6...Nh6 is also bad, inviting doubled pawns. Although the trading of pieces WOULD suit the black uncastled king. Is that bit of safety worth the doubled pawns? Is a question to try and answer.

9...c6 is a lot of pawn moves so far and has weakened the dark squares around the black king - AND white still has his dark squared bishop. It appears as if 7...a6 was preparing for a later ...b5 (which WOULD give the black white-squared bishop the nice long diagonal) except that 8...b5 doesn't work here because of white's earlier 8. a4 It looks like maybe black noticed this a little late and decided on 9...c6 instead. Yet this is the type of calculation to try before committing to moves. Black shouldn't have felt compelled to make another pawn move in the vicinity JUST because he suddenly realized that ...b5 wouldn't work.

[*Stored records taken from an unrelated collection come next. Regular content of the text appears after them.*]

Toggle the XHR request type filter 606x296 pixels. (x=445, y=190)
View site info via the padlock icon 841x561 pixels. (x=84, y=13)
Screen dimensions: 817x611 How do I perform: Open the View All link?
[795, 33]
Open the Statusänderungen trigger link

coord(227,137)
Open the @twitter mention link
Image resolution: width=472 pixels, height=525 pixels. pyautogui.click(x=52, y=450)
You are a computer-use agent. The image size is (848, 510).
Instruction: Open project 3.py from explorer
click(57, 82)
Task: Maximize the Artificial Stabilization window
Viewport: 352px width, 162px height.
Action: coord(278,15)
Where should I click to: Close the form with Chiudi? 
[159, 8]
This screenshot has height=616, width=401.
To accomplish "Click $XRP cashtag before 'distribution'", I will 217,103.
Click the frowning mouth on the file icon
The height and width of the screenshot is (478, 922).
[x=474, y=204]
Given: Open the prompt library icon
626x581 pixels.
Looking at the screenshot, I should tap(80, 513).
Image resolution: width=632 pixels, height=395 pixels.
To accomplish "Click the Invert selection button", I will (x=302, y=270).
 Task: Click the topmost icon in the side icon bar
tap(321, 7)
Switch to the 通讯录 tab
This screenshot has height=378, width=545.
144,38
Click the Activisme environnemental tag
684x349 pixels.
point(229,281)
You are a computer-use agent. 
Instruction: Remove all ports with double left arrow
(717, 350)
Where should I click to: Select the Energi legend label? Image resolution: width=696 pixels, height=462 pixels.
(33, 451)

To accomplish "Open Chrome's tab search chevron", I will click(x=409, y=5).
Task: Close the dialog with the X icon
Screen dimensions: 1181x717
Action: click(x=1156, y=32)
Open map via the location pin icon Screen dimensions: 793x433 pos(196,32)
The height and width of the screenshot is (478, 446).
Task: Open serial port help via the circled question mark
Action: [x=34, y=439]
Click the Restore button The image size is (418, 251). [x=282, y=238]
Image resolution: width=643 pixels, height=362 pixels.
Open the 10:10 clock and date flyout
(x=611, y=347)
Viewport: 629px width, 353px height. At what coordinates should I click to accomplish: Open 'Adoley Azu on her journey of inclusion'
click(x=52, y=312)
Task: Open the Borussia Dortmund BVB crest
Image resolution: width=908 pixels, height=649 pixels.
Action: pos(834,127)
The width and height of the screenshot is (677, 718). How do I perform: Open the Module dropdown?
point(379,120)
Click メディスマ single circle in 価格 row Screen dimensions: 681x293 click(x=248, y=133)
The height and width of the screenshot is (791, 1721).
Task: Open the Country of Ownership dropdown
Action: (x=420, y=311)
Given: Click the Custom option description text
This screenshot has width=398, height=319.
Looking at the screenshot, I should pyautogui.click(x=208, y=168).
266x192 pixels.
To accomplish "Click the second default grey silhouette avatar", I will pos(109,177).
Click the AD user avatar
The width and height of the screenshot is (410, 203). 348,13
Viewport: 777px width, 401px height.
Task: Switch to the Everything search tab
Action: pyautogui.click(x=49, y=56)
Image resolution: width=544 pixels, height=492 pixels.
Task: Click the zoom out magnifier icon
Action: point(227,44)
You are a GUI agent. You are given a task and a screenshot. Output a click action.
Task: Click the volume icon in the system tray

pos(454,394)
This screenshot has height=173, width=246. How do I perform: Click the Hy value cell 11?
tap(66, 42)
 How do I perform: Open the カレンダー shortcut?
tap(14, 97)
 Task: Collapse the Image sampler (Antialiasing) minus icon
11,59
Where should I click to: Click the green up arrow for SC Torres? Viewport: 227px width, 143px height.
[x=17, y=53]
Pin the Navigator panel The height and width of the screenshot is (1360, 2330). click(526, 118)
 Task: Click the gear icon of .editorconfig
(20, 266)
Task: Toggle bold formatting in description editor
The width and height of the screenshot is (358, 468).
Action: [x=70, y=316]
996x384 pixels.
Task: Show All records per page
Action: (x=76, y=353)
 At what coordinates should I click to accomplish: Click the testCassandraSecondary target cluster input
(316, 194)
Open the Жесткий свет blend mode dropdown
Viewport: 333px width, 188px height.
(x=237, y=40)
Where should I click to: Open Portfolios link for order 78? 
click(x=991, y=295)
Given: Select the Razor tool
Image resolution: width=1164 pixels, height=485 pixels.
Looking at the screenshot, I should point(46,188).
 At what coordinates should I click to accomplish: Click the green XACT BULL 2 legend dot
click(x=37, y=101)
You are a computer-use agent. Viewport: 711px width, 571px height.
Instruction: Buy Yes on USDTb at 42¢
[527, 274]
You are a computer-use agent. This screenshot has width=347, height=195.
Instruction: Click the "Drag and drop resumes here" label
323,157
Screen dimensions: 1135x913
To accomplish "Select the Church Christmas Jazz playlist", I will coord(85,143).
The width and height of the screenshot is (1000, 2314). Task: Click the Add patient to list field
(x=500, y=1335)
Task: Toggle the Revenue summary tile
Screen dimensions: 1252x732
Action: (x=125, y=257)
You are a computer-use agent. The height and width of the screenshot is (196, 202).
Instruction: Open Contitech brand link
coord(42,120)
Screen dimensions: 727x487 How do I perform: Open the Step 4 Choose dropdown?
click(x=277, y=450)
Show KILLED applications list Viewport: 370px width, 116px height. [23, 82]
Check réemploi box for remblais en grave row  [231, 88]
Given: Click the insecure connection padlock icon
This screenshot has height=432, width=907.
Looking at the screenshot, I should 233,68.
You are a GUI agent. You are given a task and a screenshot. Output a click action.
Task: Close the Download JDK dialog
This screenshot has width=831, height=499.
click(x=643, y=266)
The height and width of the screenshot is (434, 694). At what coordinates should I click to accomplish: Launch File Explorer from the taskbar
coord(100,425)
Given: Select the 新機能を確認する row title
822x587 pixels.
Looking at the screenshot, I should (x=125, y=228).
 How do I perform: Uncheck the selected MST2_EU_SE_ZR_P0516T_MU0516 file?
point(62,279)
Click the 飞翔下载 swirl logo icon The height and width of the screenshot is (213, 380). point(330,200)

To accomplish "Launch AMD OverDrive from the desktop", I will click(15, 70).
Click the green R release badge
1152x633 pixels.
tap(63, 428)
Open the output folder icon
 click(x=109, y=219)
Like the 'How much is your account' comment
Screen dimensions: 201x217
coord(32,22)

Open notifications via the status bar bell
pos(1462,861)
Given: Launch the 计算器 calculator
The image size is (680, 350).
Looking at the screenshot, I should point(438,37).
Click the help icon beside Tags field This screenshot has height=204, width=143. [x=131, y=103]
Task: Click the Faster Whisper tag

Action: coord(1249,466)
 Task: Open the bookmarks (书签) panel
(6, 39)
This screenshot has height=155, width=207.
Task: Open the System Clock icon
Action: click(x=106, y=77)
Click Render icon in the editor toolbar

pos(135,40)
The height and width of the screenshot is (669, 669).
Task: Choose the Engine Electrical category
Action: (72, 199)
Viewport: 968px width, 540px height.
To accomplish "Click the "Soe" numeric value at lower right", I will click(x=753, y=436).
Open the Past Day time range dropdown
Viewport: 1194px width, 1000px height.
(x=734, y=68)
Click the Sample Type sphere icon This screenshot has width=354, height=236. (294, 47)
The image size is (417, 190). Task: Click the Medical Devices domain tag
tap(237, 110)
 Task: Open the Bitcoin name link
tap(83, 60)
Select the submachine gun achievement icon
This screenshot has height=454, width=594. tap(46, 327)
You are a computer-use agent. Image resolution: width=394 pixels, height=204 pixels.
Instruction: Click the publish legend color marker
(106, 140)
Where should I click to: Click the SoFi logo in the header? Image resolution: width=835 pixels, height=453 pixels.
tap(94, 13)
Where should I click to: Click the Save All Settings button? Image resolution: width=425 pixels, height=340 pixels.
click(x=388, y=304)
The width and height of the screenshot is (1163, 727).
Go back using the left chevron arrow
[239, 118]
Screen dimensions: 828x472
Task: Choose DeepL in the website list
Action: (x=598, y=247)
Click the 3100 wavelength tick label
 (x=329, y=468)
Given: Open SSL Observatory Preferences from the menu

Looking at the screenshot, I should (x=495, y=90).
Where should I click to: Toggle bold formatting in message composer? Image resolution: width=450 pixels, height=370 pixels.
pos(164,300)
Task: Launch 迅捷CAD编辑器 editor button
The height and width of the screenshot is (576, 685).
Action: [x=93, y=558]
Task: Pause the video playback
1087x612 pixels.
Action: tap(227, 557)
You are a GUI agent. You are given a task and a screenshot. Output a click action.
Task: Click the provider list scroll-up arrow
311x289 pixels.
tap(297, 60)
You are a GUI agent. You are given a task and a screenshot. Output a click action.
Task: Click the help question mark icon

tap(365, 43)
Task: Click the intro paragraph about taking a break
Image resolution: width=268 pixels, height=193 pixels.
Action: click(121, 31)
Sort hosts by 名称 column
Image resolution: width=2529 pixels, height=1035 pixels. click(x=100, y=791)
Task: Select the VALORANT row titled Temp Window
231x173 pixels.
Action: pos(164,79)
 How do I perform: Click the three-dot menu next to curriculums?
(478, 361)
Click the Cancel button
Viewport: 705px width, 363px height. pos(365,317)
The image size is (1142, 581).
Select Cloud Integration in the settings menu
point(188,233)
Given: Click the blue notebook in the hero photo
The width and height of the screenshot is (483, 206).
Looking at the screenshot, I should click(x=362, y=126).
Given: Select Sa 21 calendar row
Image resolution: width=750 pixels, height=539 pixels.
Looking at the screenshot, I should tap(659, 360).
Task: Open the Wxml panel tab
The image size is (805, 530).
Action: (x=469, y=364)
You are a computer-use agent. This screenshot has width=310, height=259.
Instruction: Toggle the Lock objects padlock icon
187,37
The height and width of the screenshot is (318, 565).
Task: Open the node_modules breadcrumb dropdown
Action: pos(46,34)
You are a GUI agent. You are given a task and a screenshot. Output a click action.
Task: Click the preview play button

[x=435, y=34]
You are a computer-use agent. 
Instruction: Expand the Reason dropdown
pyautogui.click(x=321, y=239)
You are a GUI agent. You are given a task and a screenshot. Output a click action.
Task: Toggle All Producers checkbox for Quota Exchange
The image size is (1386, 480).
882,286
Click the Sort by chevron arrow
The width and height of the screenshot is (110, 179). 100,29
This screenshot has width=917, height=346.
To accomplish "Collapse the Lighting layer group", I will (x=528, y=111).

12...Nf7 just losses a piece outright. Black is now down a piece, therefore positional considerations like pawn structure or active/inactive piece are really not relevant for him now. Unless the lost piece provided an irresistible initiative that outweighed material, then positional considerations take a back seat to material and should not be considered on par with it. Once material balance is restored, positional factors regain their importance.

As to your question:

  1. How should I handle such conditions where my opponent Is just attacking my attacking pieces?...Before putting your pieces into positions of attack, you should try to calculate whether your opponent can easily just chase them. If he can, perhaps a short term plan could involve a way to PREVENT him from easily chasing them?